◆ **WHAT TO WORK ON**:
One figure is the expected answer: how many lines in the listing contain "agent".

*** THE INPUT ***

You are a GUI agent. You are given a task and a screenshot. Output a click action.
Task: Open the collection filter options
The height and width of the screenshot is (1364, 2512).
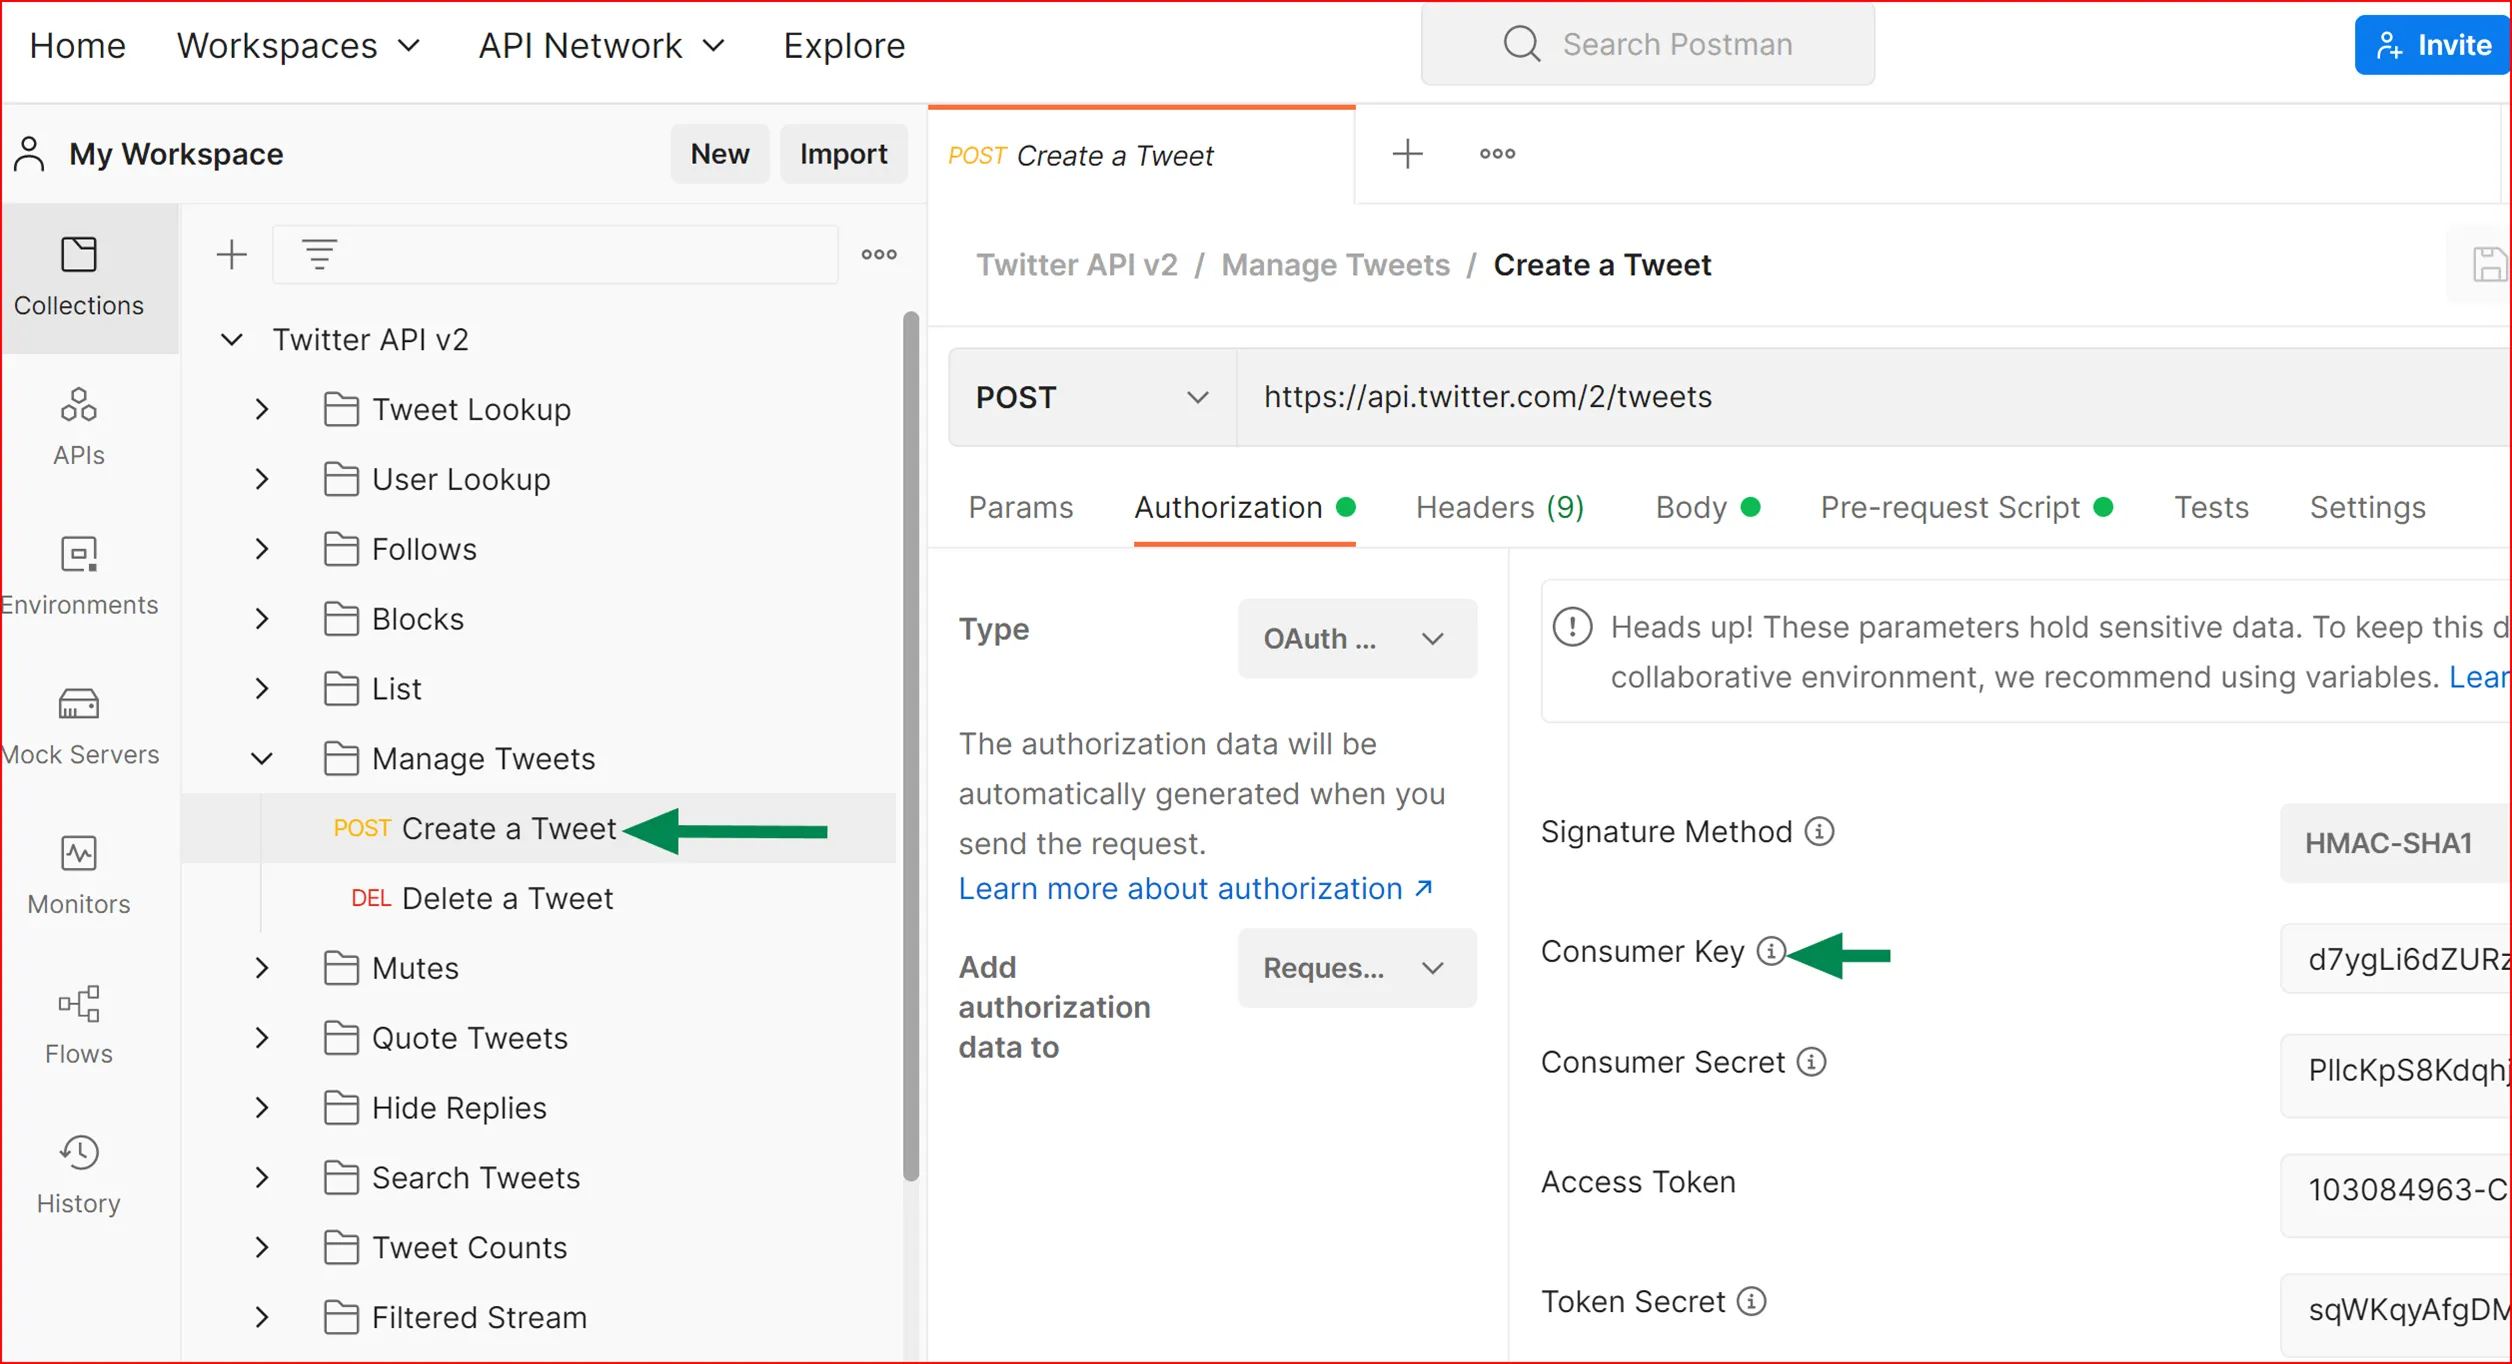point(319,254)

*** End of THE INPUT ***
*** THE INPUT ***

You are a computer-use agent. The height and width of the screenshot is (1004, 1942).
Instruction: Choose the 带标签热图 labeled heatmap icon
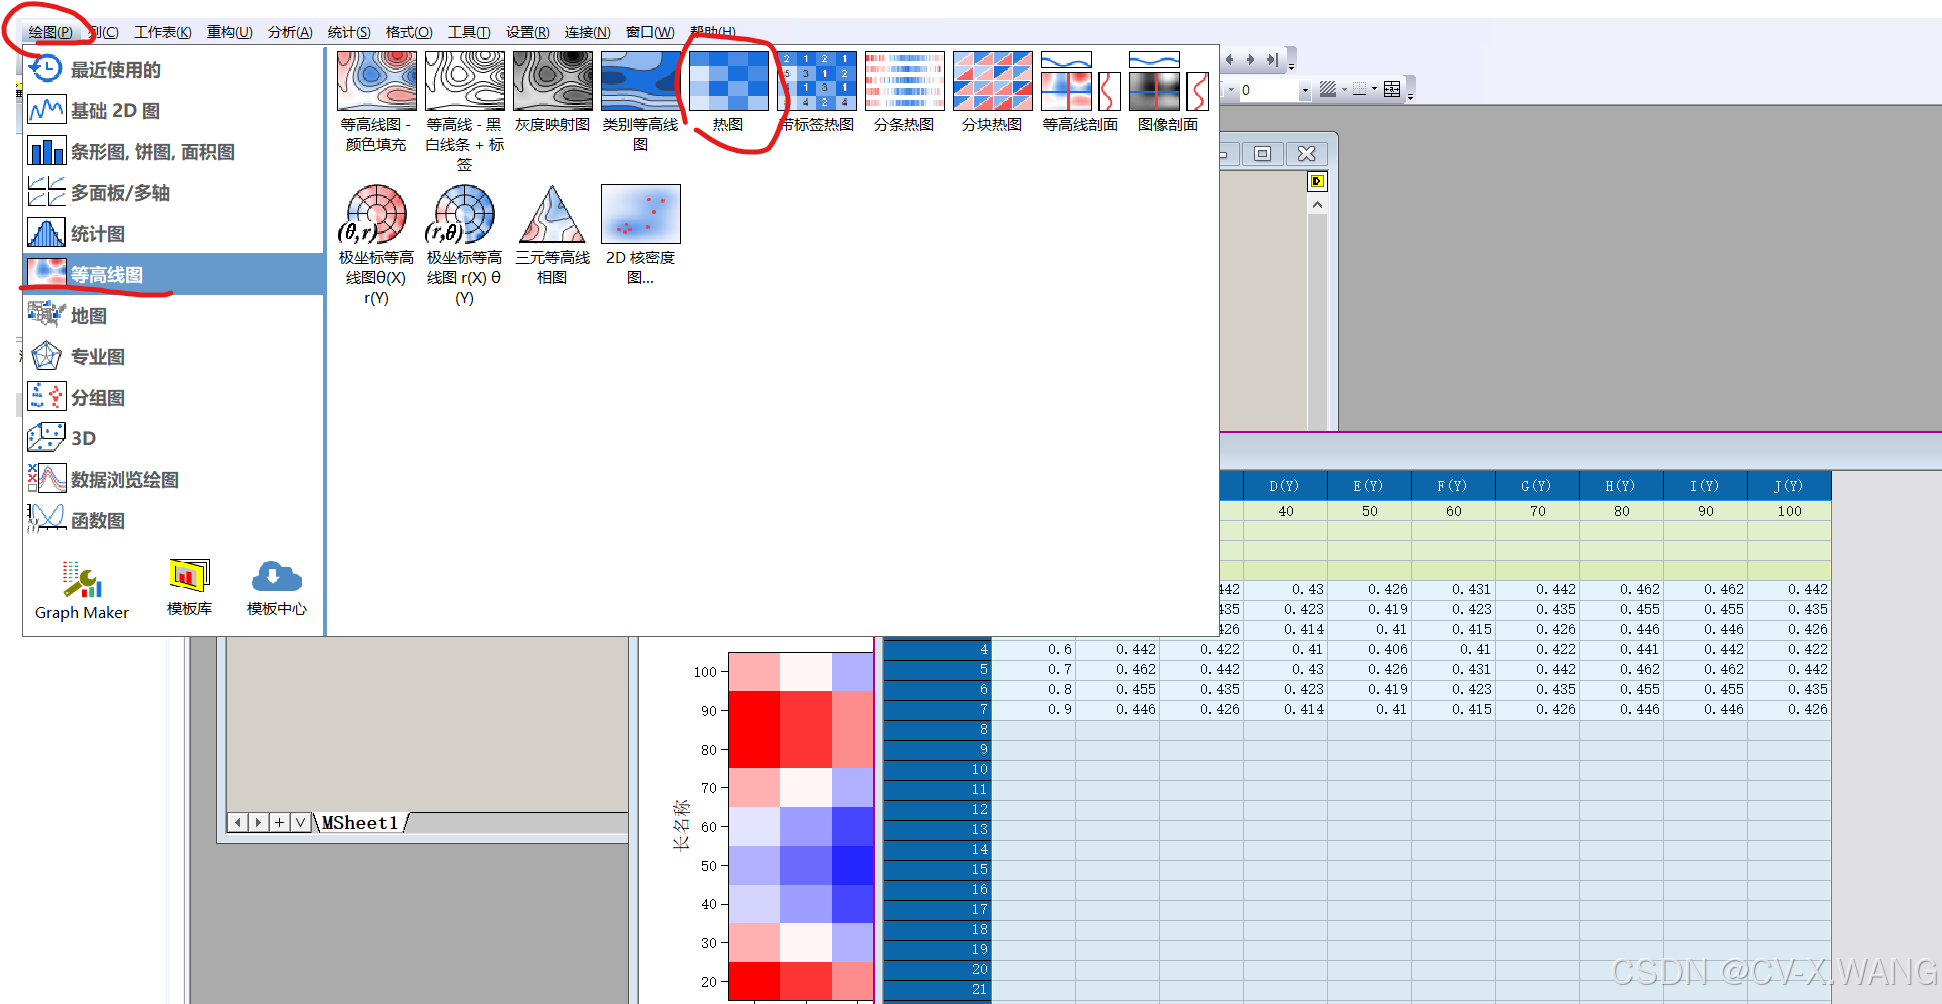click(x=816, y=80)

*** End of THE INPUT ***

◆ **YOUR SOLUTION**:
2